A recent case of unfair dismissals

Peninsula Team

February 08 2017

Every employer will have to consider dismissing an employee at some stage, so it’s useful to keep an eye on unfair dismissal decisions from the WRC and Labour Court. This can provide key insights and guidance as to what’s expected of an employer during the process – and of course, Peninsula is here with help when you need it.

Procedural flaws

Employers must always ensure that they adopt a fair process in respect of an employee's dismissal. Staff have a right to a fair hearing, and courts insist that employers comply with their obligations in this regard. The WRC have often found that an employee deserved to be dismissed due to their behaviour, but that the dismissal was unfair due to a flawed dismissal procedure.
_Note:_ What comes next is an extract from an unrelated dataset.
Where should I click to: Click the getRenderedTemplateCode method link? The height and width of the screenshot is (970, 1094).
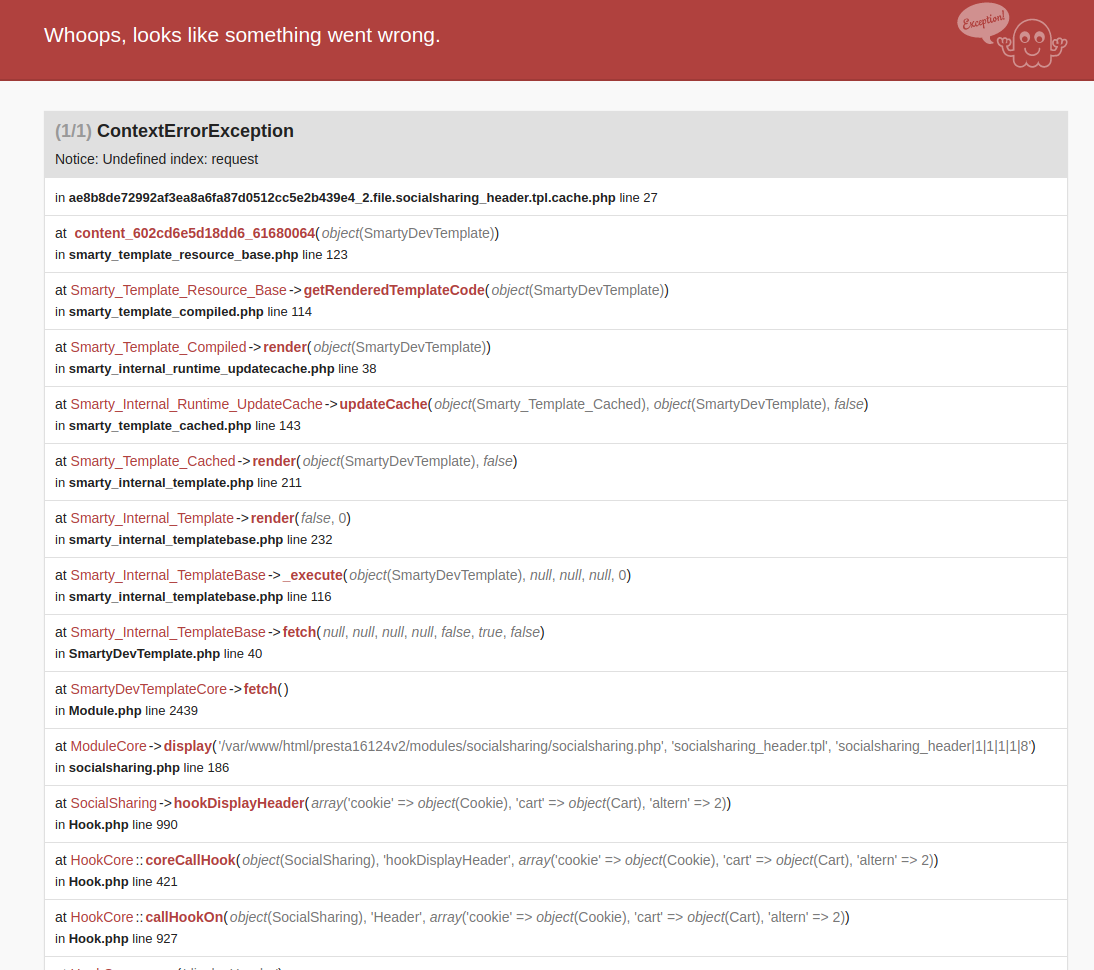pos(394,290)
Here are a few case examples to help you understand how this can be applied...

Employee wins €18,000 award after dismissal for theft

A good example of this can be seen in the recent EAT decision in McNally -v- Tesco Ireland (UD80/2015). Mr McNally was a security guard for Tesco. The company operated an Honesty Policy and Staff Purchase policy. The security guard was dismissed after he had “removed an item of stock from the respondent’s premises without authorisation and without having paid for it.”
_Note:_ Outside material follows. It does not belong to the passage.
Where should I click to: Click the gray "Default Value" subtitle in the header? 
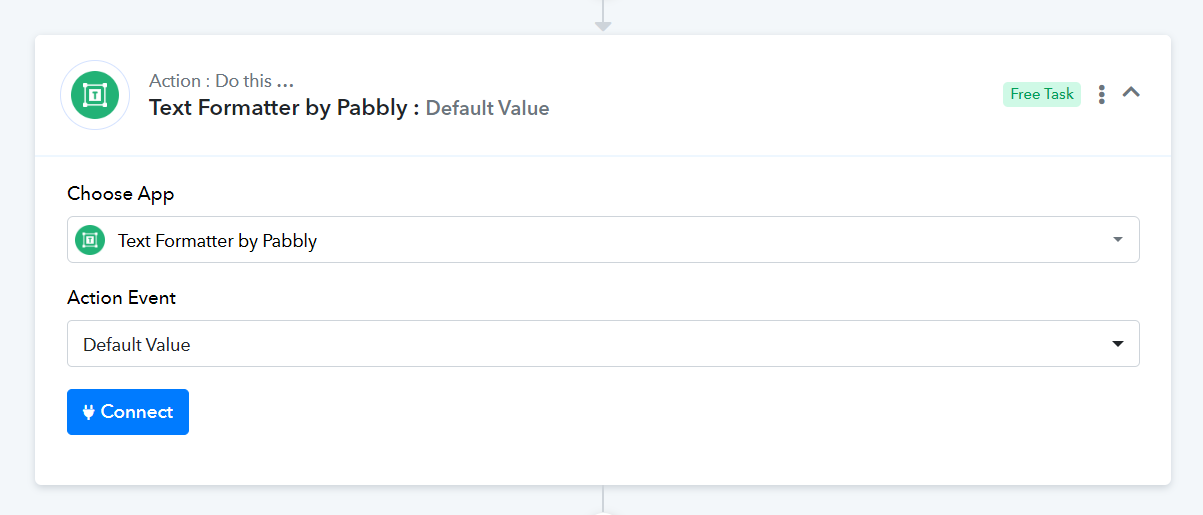[488, 108]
The EAT assessed the reasonableness of the dismissal and concluded that, “Given the claimant’s level of seniority; given his role as security manager and the trust that that entails; and given that there was no culture of bringing unpaid-for goods home, the court is satisfied that the decision to dismiss was a reasonable one.”

However, even though the EAT felt that the decision to dismiss was reasonable, they still found the dismissal unfair due to “significant procedural unfairness”, particularly the fact that there was a seven-month delay in arranging for the employee’s appeal hearing. The employee was awarded €18,000.

Employee wins €8,000 award after dismissal for telling workers to “slow down”

The decision of the EAT in Buckley -v- Dunnes Stores (UD1064/2014) will no doubt cause some consternation among employers.

The employer in this case decided to dismiss the employee after they became aware that she was telling a co-worker “that he had to slow down and that this would create more work. She then had a text sent to him through MV again telling him to slow down. Extra hours would lead to extra pay for him and others. He would make more money if he ‘dragged himself around’…”

Obviously, this type of behaviour would greatly upset an employer – after all, employees are employed to carry out their work to the best of their ability. If it were the case that an employee was not only deliberately working slowly, but also encouraging other employees to do the same - and the reason for this was to generate more paid work - then many employers would consider dismissal.

However, the EAT found that this was an unfair dismissal and, in doing so, deemed certain aspects of the dismissal process to be unfair. They noted in particular that “the claimant had not had a witness or was unaccompanied during some meetings.” In addition to not being allowed a representative, the EAT noted that the disciplinary hearing was held the same day that the investigation process was completed and that the employee only received key evidence that same day. Ultimately, the EAT felt that an €8,000 award was just and equitable in the circumstances.

Dismissal too severe

Where an employee engages in misconduct, employers must always consider the surrounding circumstances. Quite often, an employee will commit an act that at first glance would be deemed gross misconduct, warranting dismissal, but the surrounding circumstances/explanations may lead a WRC panel to conclude that dismissal was too severe and unfair.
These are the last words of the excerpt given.